The Natural Contract: From Lévi-Strauss to the Ecuadorian Constitutional Court
by Erin Fitz-Henry. – In 2008, the Ecuadorian Constituent Assembly became the first juridical body in the world to legalize what Michel Serres might have called a ‘natural contract.’ With the assistance of the U.S.-based Community Environmental Legal Defense Fund, representatives at the Assembly in July of 2008 re-wrote their 1998 constitution to include a landmark series of articles delineating the rights of nature – a notion long familiar to Indigenous communities in the Andean region, actively propagated by anthropologists like Claude Lévi-Strauss at the French National Assembly as early as the 1970s, and often mocked by mainstream Western jurists for its conceptual confusion about the sorts of entities that can properly be said to have rights.

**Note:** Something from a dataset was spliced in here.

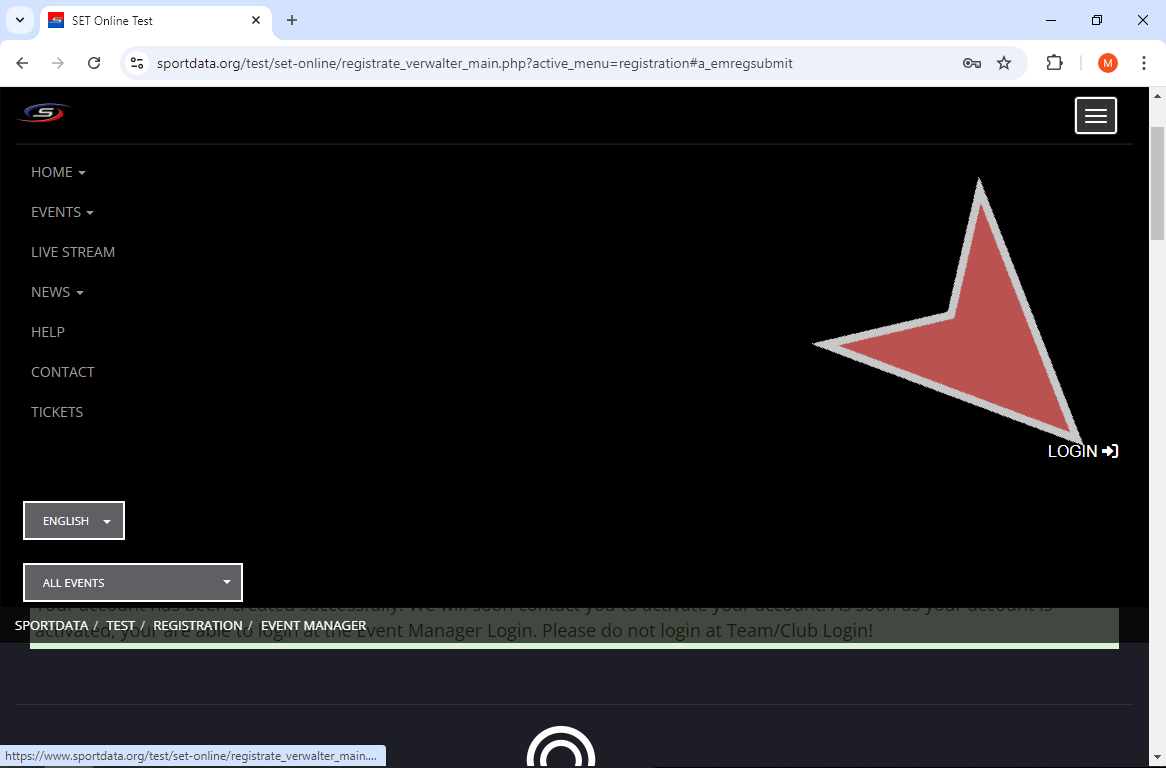The height and width of the screenshot is (768, 1166).
Task: Open the Chrome profile avatar
Action: tap(1107, 63)
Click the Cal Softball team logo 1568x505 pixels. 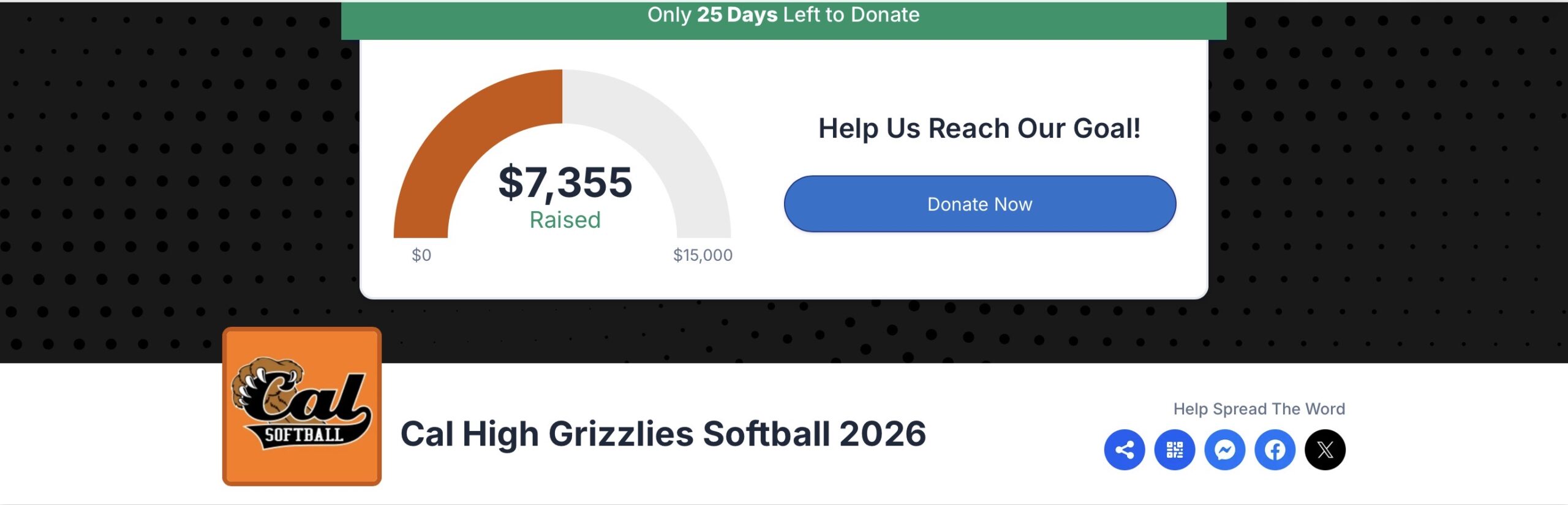point(302,406)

Drawing on the experiences of activists currently engaged in the first national-level lawsuit to make use of these rights as well as a range of both activists and non-activists involved in alternative implementations of them, the article explores the possibilities, limitations, and paradoxes of this extension of rights-based discourse. At a time when the natural world is increasingly being talked about at the United Nations and elsewhere not as a ‘rights-holder,’ but as an ‘ecosystem services provider,’ I suggest that while the discourse of ‘rights’ signals promising shifts in how Andean governments are conceptualizing agency and responsibility in ways that productively break with the trend toward marketization, it also runs the risk of providing the administration with symbolic cover for its intensifying commitment to what Eduardo Gudynas has called, a ‘new extractivism.’
Erin Fizt-Henry, University of Melbourne, published in Oceania, 82, 2012.